### [作業指示]
(1) 映画『母』を紹介する記事について、次の問いに答えよ。
(a) 映画の原作は誰のどの作品か。
(b) セキは何歳で亡くなったか。
(c) 多喜二が「3・15事件」の暴挙を告発して著した小説の題名は何か。
(2) 映画『母』を紹介する記事を、最後の文の後から書き継げ。

安倍内閣が治安維持法の現代版・「共謀罪」法案の強行を狙うなか、治安維持法により逮捕され、虐殺されたプロレタリア作家・小林多喜二の母・セキを主人公にした劇映画『母 小林多喜二の母の物語』の上映会が府内各地で取り組まれます。

 原作は三浦綾子の『母』。秋田県の貧しい家に生まれたセキの幼少期から、結婚、次男の多喜二ら3男・3女を産み育て、キリスト教の信仰に触れて87歳で亡くなるまでを追います。

 北海道拓殖銀行に就職した多喜二が、共産党、民主団体への大弾圧事件「3・15事件」の暴挙を告発する小説『一九二八年三月十五日』を著し好評を得るも、「わかればわかるほど権力は恐ろしいものだと背中がざわざわする」と告白する場面や、特高警察に家宅捜査を受けて銀行退職を余儀なくされ、東京行きを決意する場面でも息子を信じて励ますセキ。地下活動に入った多喜二と、セキ、弟・三吾が喫茶店で最後の面会を果たす場面は胸をしめつけられます。

### [抜粋データ]
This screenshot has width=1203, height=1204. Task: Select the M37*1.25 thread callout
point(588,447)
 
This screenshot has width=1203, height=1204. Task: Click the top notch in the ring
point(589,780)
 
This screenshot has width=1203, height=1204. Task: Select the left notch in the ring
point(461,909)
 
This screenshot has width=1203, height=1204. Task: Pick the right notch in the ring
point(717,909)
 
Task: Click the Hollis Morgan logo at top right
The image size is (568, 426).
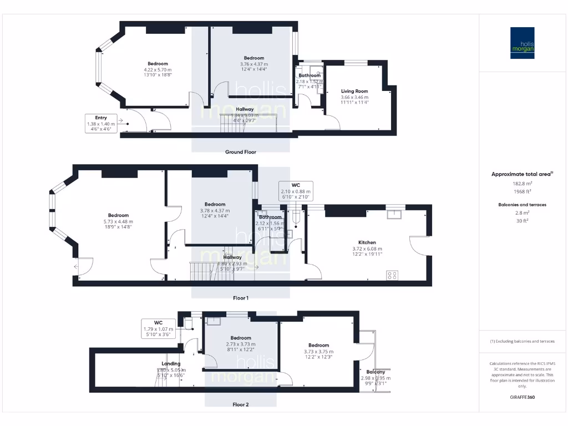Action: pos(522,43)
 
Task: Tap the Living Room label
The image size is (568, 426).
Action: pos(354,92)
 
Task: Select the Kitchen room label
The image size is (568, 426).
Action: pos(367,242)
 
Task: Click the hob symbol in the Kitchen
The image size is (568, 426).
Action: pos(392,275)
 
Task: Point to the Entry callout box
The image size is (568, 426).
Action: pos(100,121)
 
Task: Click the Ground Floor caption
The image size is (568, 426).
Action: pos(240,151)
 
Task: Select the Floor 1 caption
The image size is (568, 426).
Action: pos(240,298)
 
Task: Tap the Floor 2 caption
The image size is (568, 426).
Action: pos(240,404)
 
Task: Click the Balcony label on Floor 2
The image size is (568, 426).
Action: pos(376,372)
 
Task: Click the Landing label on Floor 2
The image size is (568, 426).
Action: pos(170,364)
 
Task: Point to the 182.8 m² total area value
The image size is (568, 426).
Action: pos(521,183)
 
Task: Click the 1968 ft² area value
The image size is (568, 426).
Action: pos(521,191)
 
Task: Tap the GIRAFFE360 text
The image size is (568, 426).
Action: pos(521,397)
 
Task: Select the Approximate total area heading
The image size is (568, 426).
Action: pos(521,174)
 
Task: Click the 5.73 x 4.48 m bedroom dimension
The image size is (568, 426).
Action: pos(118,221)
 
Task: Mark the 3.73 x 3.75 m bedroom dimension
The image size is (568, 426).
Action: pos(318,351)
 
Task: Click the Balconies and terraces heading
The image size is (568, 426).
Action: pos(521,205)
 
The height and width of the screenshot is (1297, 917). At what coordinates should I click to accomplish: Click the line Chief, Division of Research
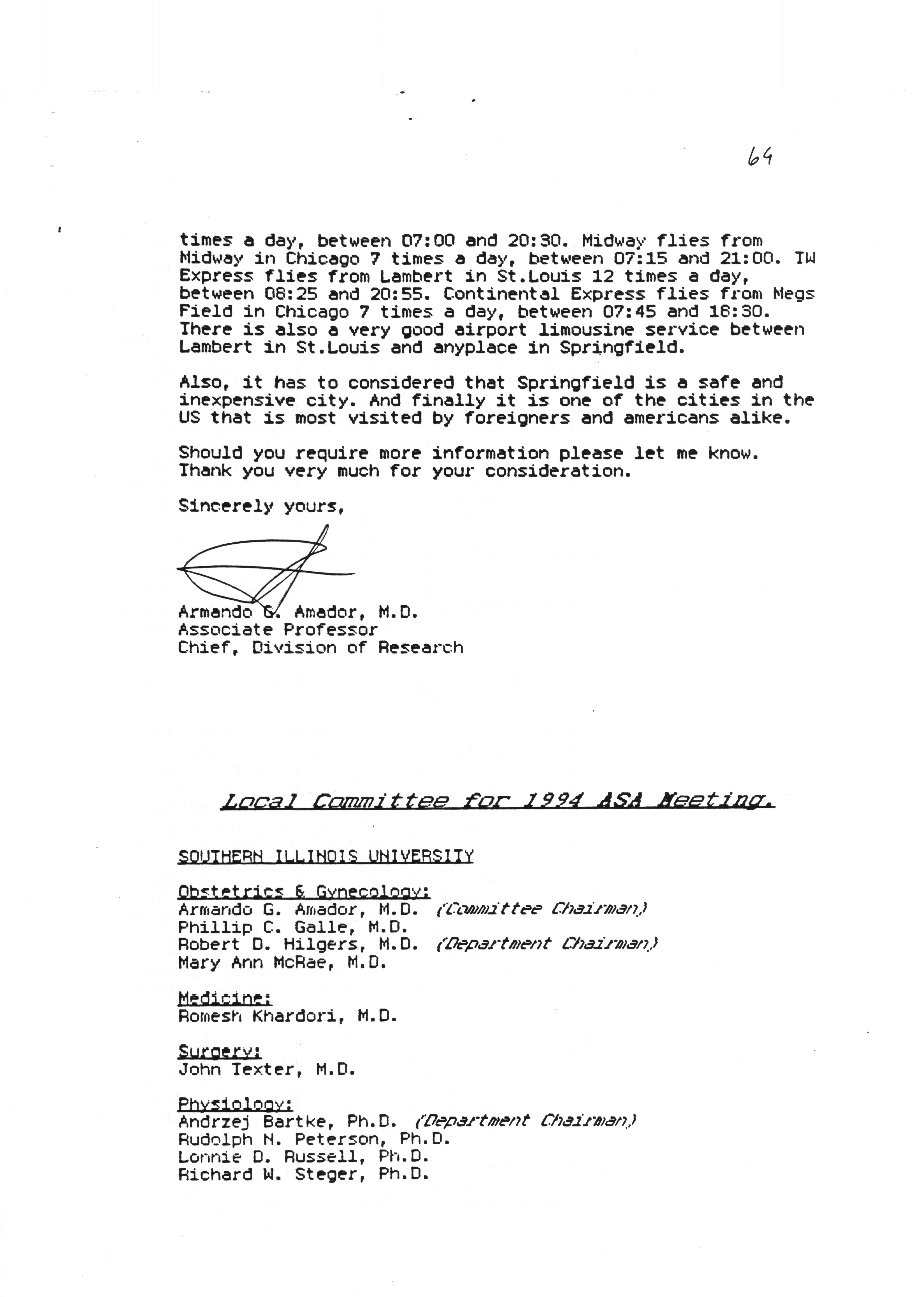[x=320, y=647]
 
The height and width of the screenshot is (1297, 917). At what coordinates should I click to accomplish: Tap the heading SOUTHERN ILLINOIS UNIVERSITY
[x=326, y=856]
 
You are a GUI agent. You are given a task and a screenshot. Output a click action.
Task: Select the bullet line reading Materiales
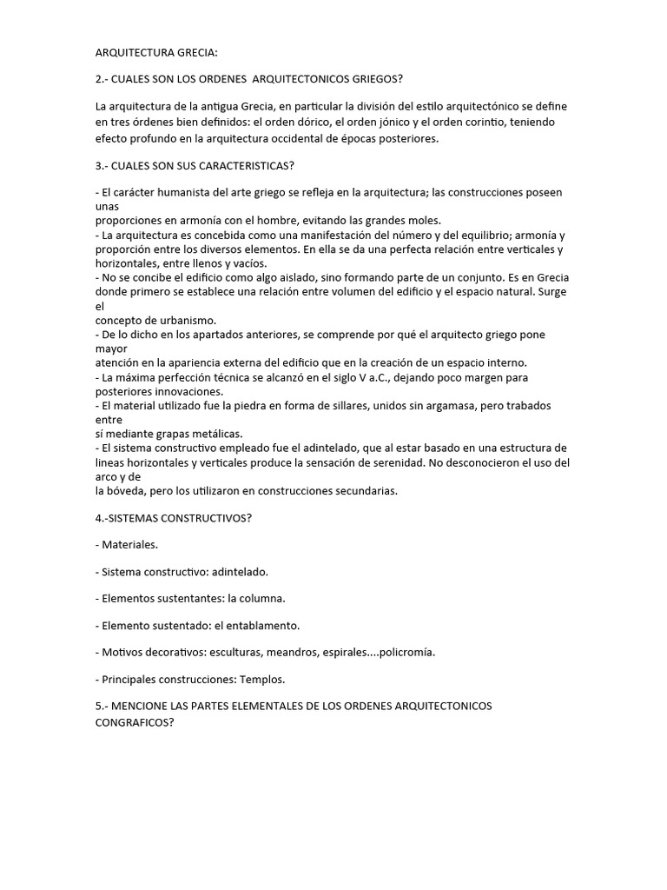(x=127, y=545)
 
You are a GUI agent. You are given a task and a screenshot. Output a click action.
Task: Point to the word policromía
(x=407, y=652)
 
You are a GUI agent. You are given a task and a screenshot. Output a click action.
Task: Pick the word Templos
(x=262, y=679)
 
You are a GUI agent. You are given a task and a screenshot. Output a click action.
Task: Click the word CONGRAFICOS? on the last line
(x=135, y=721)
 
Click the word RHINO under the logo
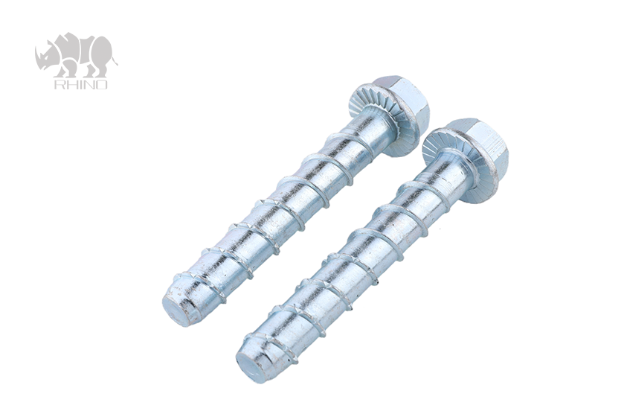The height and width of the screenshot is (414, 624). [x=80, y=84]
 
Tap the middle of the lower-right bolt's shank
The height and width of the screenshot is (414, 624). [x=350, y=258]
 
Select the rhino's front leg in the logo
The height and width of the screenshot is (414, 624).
...
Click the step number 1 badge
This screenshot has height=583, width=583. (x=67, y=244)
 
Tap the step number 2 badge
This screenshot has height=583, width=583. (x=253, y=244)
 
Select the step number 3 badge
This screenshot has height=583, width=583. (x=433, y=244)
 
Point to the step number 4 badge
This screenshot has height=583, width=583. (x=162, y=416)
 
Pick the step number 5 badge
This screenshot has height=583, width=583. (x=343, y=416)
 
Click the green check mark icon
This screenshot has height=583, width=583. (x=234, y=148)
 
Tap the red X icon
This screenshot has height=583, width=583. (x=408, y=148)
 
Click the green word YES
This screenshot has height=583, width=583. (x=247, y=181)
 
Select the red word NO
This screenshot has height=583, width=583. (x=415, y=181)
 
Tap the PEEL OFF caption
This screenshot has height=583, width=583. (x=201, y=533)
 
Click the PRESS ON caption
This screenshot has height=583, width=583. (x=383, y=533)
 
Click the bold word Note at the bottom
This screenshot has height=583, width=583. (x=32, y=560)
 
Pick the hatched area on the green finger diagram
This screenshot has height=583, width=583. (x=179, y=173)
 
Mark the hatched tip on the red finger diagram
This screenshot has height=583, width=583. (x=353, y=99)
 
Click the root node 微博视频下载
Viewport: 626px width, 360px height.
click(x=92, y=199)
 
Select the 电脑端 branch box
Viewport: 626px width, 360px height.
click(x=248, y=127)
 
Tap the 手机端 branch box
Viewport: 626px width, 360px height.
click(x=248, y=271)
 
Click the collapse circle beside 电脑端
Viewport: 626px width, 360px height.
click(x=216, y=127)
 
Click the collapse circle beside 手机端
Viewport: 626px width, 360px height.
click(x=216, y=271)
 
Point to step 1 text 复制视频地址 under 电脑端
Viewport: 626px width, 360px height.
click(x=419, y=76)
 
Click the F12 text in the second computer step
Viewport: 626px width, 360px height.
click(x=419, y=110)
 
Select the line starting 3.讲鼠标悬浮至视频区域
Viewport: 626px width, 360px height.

### [解答]
(1)
(a) 原作は三浦綾子の『母』である。
(b) セキは87歳で亡くなった。
(c) 小説の題名は『一九二八年三月十五日』である。

(2)
 また、スパイの手引きで検挙した多喜二の拷問を冷徹に指示し、虐殺後の記者会見でも「拷問はなかった」と言い切る特高部長の演技は鬼気迫ります。

 監督は『蟹工船』、『真昼の暗黒』、『はだしのゲン』実写版を製作した現代ぷろだくしょんの山田火砂子(ひさこ)。セキ役は寺島しのぶ。多喜二役は『パッチギ!』で主役を演じた塩谷瞬(しおやしゅん)。特高部長役は佐野史郎。

■上映会の日程

 ◆10日(土)①午前10時半②午後1時半、京都教育文化センター。1500円(前売り1100円)、シニア・大学生1300円(同1100円)、高中小生800円。問い合わせ☎075・202・2211(シネマ・ソラ)。
 ◆15日(木)①午前10時45分②午後1時半③4時半④6時45分、同志社大学寒梅館。料金同上。問い合わせ☎075・202・2211(シネマソラ)。☎075・256・1707(京都映画センター)。
 ◆17日(土)①午前10時②午後1時、ガレリアかめおか。1200円(前売り1000円)、高中生・障がい者500円。問い合わせ☎0771・23・0005(亀岡教育会館)。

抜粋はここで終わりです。